YOUR TASK: Take each line in the entries below that holds "computer" and show it.

== PROVIDED DATA

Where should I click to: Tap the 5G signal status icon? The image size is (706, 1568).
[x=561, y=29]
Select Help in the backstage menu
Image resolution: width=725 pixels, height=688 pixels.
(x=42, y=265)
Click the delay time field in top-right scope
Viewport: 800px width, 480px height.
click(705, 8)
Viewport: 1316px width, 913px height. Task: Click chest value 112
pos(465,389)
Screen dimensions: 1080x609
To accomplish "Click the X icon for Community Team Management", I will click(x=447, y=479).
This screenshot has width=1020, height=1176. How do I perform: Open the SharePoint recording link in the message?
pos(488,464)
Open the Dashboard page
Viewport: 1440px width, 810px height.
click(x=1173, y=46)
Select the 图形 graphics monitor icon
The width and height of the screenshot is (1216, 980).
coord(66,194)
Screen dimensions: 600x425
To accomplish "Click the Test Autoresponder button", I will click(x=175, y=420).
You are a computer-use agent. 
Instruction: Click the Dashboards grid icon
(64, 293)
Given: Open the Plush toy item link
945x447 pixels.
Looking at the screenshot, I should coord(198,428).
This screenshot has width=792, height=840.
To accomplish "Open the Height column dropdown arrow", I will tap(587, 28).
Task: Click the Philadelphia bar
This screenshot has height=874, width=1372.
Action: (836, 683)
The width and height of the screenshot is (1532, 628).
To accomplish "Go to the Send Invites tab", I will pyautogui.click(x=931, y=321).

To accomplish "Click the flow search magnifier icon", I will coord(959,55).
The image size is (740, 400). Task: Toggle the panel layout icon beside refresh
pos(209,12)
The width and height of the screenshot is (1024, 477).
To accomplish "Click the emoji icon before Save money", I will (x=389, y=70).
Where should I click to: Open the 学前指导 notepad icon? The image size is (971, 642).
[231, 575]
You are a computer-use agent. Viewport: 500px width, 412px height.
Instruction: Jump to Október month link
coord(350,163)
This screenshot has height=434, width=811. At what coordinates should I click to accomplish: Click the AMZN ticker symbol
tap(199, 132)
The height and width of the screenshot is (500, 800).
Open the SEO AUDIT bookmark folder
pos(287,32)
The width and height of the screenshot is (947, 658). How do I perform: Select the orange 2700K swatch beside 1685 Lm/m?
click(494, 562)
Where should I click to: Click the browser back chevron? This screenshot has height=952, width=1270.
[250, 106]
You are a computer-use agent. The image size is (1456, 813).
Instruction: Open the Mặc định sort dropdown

====

SOLUTION TO THE EXERCISE:
You are a computer-use agent. 
You are a computer-use agent. Viewport: 500px width, 412px height.
You are a computer-use agent. The image size is (1456, 813).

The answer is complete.